2. That, after the inducement ceased to operate, he or she did not unreasonably delay in commencing the action.
(b) In no event may liability for past support of the child be imposed for any period before the birth of the child.
(5) Voiding determination.
(a) A determination of paternity that arises under this section may be voided at any time upon a motion or petition stating facts that show fraud, duress or a mistake of fact. Except for good cause shown, any orders entered under sub. (4) shall remain in effect during the pendency of a proceeding under this paragraph.
(b) If a court in a proceeding under par. (a) determines that the male is not the father of the child, the court shall vacate any order entered under sub. (4) with respect to the male. The court or the county child support agency under s. 59.53 (5) shall notify the state registrar, in the manner provided in s. 69.15 (1) (b), to remove the male's name as the father of the child from the child's birth record. No paternity action may thereafter be brought against the male with respect to the child.
(6) Applicability.
(a) This section does not apply unless all of the following apply to the statement acknowledging paternity:
1. The statement is made on a form prescribed by the state registrar for use beginning on April 1, 1998.
2. The statement was signed and filed on or after April 1, 1998.
3. The statement contains an attestation clause showing that both parties, before signing the statement, received oral and written notice of the legal consequences of, the rights and responsibilities arising from and the alternatives to, signing the statement.
(b) Parties who signed and filed a statement acknowledging paternity before April 1, 1998, may sign and file a new statement that fulfills the requirements under par. (a). The new statement supersedes any statement previously filed with the state registrar and has the effects specified in this section.
(c) The notice requirements under s. 69.15 (3) (b) 3. apply to this section beginning with the acknowledgements of paternity that are prescribed by the state registrar on April 1, 1998.
History: 1993 a. 481; 1995 a. 100; 1997 a. 191; 1999 a. 9; 2001 a. 16, 61; 2005 a. 304; 2005 a. 443 ss. 233, 242; Stats. 2005 s. 767.805; 2013 a. 170; 2017 a. 203, 334, 366.
NOTE: 2005 Wis.

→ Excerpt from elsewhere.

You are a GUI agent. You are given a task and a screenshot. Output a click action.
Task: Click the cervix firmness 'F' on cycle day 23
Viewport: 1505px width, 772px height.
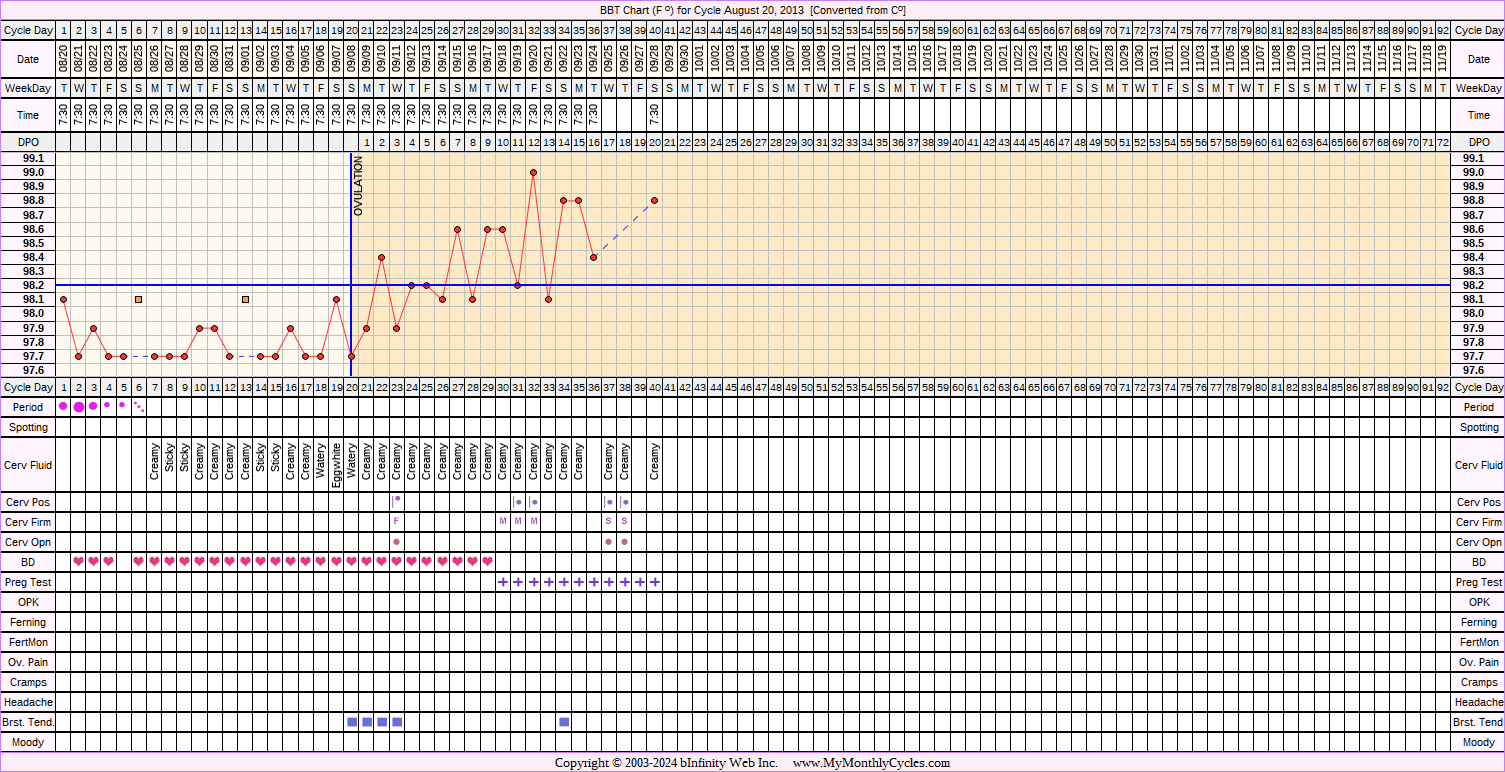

Act 443 contains explanatory notes.
A Michigan Affidavit of Parentage was a conclusive determination of paternity in Wisconsin. The affidavit was not voided under sub. (5) (a) by a Wisconsin child support action in which tests found the signer of the affidavit not to be the biological father when there was no showing of fraud, duress, or a mistake of fact in relation to the signing of the affidavit. Sub. (5) (b) does not prevent the child from bringing a paternity action based on having been unrepresented at the original paternity proceeding. Daniel T. W. v. Joni K. W. 2009 WI App 13, 315 Wis. 2d 181, 762 N.W.2d 444, 08-0902.
A circuit court does not have the power to change the name of a child when paternity has been determined on the basis of voluntary acknowledgment under this section. Scace v. Schulte, 2018 WI App 30, 382 Wis. 2d 180, 913 N.W.2d 189, 16-2413.
Wisconsin's Custody, Placement and Paternity Reform Legislation. Walther. Wis. Law. April 2000.